*WORK TASK*
Find the line below with "The height and width of the screenshot is (726, 438)." and the line with "The width and". Output exactly those lines and everything between them, leaving out the pictures.

*ENTRIES PROVIDED*
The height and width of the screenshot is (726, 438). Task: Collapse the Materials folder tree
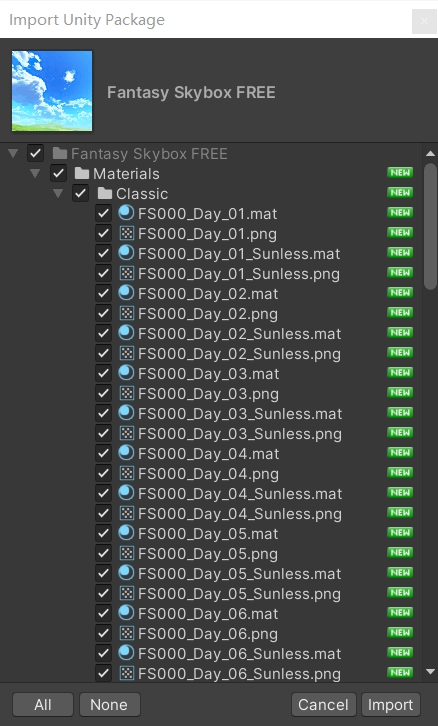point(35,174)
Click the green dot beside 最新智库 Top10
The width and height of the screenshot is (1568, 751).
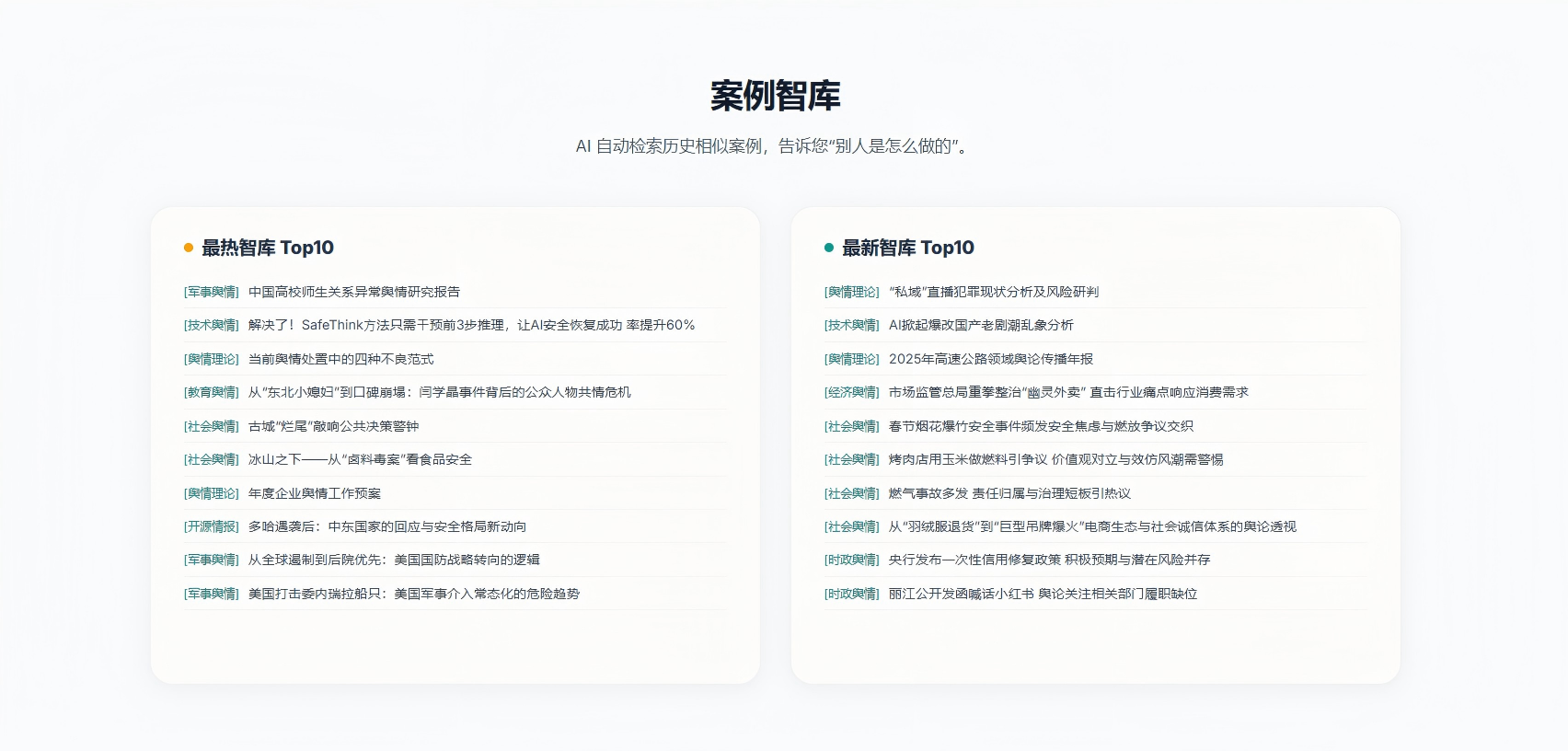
* * *
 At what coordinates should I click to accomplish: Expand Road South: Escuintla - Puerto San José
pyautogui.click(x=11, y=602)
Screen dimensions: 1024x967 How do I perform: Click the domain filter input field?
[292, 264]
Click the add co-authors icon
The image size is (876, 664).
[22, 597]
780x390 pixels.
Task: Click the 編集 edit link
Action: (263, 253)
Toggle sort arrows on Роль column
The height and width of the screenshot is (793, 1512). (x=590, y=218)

*PROBLEM SOLUTION*
The height and width of the screenshot is (726, 438). Task: Collapse the Materials folder tree
point(35,174)
Click the green dot beside 最新智库 Top10
The width and height of the screenshot is (1568, 751).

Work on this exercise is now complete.